Zimbabwe church urges poll peace
Zimbabwean church leaders have urged worshippers to pray for peace after disputed elections gave long-time President Robert Mugabe a landslide victory in the presidential and parliamentary vote.
The Evangelical Fellowship of Zimbabwe asked its followers to wait for "dialogue to resolve outstanding issues with self-control and tolerance".
In pastoral messages given by priests, Roman Catholic churches, whose monitors criticised Wednesday's voting for widespread irregularities, called on Catholics not to be "consumed by bitterness that leads to violence".
"Peace in your heart brings calm. Trust and have faith," said Father Charles Kanongwa, a church leader.
Preparing for possible disturbances, however, Zimbabwean police mounted extra roadblocks in the capital, some manned unusually by officers with automatic rifles. Troops were camped downtown where water canon trucks were also stationed.
Mr Mugabe took 62% of the presidential vote compared to opposition leader Morgan Tsvangirai's 34%, according to official results.

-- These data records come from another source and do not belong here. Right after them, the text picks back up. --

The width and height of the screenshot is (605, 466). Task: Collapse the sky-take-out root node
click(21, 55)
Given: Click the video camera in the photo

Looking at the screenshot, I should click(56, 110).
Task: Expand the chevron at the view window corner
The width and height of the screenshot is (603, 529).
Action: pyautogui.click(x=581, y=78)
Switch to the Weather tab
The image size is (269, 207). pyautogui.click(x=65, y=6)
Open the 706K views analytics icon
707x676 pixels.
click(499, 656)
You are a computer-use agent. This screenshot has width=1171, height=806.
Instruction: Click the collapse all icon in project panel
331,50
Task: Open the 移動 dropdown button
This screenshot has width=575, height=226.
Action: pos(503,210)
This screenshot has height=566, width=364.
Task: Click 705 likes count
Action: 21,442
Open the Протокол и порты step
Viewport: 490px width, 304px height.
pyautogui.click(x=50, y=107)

Mr Tsvangirai rejected the vote as "a monumental fraud" and says he will challenge the results that also gave Mugabe's party a two-thirds majority in the 210 seat parliament, enabling it to alter aspects of the country's new constitution it opposed when the charter was being rewritten.
In the last elections in 2008, the opposition captured 111 seats to Mr Mugabe's 99. Mr Tsvangirai beat Mr Mugabe in the first round of that presidential vote but boycotted a run-off to protest an onslaught of violence against his supporters.
Regional southern African monitors and observers from the continentwide African Union have demanded investigations into allegations of inflated voting by Mr Mugabe's ZANU-PF party and the absence of an estimated 700,000 names of eligible voters from voters' lists.
While voting was largely peaceful on polling day, a complete audit of the lists and votes cast could take weeks, even if the official state election commission dominated by Mugabe supporters makes them available, independent observers say.